5. Feature Normalization

Normalisation is another important concept needed to change all features to the same scale. This allows for faster convergence on learning, and more uniform influence for all weights. More on sklearn website:

Tree-based models is not dependent on scaling, but non-tree models models, very often are hugely dependent on it.


Introduction to Machine Learning in Python

Outliers can affect certain scalers, and it is important to either remove them or choose a scalar that is robust towards them.

5.1. Scaling

5.1.1. Standard Scaler

It standardize features by removing the mean and scaling to unit variance The standard score of a sample x is calculated as:

z = (x - u) / s

import pandas pd
from sklearn.preprocessing import StandardScaler

X_train, X_test, y_train, y_test = train_test_split(X_crime, y_crime,
                                                   random_state = 0)
scaler = StandardScaler()
X_train_scaled = scaler.fit_transform(X_train)
# note that the test set using the fitted scaler in train dataset to transform in the test set
X_test_scaled = scaler.transform(X_test)

5.1.2. Min Max Scale

Another way to normalise is to use the Min Max Scaler, which changes all features to be between 0 and 1, as defined below:

import pandas pd
from sklearn.preprocessing import MinMaxScaler
scaler = MinMaxScaler()

from sklearn.linear_model import Ridge
X_train, X_test, y_train, y_test = train_test_split(X_crime, y_crime,
                                                   random_state = 0)

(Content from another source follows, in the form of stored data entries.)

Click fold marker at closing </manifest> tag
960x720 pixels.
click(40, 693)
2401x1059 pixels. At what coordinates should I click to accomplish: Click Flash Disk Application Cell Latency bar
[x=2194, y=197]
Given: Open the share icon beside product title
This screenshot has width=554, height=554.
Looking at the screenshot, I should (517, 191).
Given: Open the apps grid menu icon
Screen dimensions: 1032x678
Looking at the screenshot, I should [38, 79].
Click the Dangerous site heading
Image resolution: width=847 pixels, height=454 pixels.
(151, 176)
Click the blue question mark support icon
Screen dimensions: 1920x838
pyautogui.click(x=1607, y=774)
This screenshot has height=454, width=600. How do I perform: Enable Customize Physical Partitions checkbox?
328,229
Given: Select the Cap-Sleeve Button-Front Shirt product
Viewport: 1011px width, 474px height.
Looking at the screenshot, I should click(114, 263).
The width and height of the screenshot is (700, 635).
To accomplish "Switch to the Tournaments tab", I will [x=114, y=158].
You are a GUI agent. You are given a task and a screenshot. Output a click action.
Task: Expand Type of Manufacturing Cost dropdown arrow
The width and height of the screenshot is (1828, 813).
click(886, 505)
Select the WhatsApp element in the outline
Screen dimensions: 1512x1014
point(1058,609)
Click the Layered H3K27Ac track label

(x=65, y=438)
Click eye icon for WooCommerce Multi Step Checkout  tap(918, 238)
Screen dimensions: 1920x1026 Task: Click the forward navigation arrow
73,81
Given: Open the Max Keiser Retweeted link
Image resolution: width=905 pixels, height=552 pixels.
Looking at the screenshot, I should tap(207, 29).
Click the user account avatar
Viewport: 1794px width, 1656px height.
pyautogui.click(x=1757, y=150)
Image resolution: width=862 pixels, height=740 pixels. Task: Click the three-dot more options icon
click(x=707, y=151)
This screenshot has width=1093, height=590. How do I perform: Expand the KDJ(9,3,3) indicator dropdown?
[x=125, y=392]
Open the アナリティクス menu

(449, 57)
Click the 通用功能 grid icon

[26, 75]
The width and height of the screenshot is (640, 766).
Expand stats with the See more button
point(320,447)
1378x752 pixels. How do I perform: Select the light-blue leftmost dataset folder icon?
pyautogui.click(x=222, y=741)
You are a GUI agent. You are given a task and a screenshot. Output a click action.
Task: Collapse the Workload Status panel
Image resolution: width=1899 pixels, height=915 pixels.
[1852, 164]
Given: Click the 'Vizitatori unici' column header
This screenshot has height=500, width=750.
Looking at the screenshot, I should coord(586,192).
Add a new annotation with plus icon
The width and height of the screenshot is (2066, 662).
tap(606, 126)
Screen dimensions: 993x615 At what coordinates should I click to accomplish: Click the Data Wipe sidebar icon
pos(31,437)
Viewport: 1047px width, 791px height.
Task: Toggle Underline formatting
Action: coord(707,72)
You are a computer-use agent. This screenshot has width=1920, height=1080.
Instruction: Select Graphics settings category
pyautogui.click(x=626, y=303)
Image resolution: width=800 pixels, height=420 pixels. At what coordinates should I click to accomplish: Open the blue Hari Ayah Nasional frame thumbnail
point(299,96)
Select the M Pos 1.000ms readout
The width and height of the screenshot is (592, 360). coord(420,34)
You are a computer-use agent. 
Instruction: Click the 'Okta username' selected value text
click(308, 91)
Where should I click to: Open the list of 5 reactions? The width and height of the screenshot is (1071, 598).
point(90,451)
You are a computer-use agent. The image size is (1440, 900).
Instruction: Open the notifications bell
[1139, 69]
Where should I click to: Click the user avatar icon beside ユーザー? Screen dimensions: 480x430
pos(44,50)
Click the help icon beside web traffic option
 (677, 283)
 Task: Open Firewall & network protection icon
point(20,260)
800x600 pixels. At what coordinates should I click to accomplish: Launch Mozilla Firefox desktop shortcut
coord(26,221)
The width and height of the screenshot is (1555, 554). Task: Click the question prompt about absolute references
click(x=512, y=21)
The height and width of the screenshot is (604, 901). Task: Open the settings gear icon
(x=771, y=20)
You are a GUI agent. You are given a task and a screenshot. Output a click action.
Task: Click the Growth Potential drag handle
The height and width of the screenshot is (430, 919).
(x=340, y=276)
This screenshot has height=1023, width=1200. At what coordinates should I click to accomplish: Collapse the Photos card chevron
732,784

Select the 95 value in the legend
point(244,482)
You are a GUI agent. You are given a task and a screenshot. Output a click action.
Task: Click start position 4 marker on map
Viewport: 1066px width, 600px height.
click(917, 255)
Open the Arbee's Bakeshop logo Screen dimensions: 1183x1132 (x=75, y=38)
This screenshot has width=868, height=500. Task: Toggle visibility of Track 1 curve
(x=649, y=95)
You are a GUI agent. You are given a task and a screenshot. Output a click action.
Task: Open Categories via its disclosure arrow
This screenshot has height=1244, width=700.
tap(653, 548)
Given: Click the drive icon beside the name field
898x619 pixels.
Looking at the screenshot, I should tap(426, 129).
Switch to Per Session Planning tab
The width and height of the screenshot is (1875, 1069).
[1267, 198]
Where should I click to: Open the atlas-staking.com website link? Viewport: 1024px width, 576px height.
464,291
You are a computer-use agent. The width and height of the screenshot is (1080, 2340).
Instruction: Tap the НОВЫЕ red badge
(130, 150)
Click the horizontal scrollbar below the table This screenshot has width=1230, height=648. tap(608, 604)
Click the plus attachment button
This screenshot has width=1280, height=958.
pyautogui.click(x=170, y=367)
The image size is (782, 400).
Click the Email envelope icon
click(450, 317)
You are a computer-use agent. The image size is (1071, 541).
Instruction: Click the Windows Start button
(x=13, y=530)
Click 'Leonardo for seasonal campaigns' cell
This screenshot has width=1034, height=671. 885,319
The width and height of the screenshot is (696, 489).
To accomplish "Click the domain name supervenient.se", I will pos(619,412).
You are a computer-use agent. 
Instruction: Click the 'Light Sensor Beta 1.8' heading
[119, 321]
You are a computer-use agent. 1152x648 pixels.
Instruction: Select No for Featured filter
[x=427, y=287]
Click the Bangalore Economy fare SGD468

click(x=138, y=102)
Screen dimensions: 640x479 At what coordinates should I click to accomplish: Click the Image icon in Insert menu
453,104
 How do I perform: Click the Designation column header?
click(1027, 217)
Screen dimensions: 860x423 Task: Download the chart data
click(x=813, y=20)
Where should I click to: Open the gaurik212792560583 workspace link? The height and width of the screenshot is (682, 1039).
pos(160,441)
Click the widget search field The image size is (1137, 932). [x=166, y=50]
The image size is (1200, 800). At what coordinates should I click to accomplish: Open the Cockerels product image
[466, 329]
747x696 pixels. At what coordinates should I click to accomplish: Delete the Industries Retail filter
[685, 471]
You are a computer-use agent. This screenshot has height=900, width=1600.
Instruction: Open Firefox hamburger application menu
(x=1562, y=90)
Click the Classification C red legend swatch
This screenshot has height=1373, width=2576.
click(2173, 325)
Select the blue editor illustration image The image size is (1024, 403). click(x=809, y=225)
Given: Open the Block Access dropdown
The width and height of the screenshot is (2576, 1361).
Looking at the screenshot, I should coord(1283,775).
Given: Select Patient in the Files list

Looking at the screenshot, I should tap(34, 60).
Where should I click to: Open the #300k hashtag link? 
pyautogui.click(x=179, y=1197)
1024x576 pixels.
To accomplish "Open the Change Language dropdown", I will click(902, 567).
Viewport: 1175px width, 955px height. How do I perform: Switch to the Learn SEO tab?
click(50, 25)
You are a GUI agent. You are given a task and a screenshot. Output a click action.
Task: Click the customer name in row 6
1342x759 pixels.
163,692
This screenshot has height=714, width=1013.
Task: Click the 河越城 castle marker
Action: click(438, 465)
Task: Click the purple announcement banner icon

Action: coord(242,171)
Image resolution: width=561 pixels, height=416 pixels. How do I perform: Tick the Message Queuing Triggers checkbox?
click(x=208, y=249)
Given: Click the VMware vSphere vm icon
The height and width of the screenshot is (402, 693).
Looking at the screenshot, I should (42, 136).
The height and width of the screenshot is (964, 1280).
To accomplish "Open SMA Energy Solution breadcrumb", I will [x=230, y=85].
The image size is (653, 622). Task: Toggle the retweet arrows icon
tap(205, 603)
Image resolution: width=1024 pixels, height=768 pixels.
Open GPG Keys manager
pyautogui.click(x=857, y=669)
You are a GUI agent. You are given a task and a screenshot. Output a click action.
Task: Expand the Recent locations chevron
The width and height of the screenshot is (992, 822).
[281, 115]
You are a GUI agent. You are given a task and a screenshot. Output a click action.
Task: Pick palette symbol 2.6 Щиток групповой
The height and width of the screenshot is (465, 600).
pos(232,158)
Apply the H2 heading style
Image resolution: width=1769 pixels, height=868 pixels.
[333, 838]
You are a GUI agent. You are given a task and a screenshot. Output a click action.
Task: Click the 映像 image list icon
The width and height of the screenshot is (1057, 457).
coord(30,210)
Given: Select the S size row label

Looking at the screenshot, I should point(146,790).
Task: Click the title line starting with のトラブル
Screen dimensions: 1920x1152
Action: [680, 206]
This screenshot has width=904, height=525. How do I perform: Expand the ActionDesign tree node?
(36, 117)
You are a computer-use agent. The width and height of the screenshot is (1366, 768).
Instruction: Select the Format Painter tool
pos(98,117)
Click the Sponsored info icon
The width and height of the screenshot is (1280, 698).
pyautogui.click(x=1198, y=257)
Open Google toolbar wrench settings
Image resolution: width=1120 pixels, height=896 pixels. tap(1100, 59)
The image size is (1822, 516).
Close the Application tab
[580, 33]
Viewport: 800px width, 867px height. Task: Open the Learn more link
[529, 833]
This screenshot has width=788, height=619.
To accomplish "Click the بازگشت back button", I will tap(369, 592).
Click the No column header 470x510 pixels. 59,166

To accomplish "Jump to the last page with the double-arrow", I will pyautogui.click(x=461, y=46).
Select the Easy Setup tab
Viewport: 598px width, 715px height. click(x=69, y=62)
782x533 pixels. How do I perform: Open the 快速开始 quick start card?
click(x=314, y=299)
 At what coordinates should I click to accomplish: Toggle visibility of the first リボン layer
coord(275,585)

X_train_scaled = scaler.fit_transform(X_train)
X_test_scaled = scaler.transform(X_test)

linridge = Ridge(alpha=20.0).fit(X_train_scaled, y_train)

5.1.3. RobustScaler

Works similarly to standard scaler except that it uses median and quartiles, instead of mean and variance. Good as it ignores data points that are outliers.

5.1.4. Normalizer

Scales each data point such that the feature vector has a Euclidean length of 1. Often used when the direction of the data matters, not the length of the feature vector.

5.2. Pipeline

Scaling have a chance of leaking the part of the test data in train-test split into the training data. This is especially inevitable when using cross-validation.

We can scale the train and test datasets separately to avoid this. However, a more convenient way is to use the pipeline function in sklearn, which wraps the scaler and classifier together, and scale them separately during cross validation.

Any other functions can also be input here, e.g., rolling window feature extraction, which also have the potential to have data leakage.

from sklearn.pipeline import Pipeline

# "scaler" & "svm" can be any name. But they must be placed in the correct order of processing
pipe = Pipeline([("scaler", MinMaxScaler()), ("svm", SVC())])

pipe.fit(X_train, y_train)
Pipeline(steps=[('scaler', MinMaxScaler(copy=True, feature_range=(0, 1))), ('svm', SVC(C=1.0, cac
          decision_function_shape=None, degree=3, gamma='auto', kernel='rbf',
          max_iter=-1, probability=False, random_state=None, shrinking=True,
          tol=0.001, verbose=False))])

pipe.score(X_test, y_test)

5.3. Persistance

To save the fitted scaler to normalize new datasets, we can save it using pickle or joblib for reusing in the future.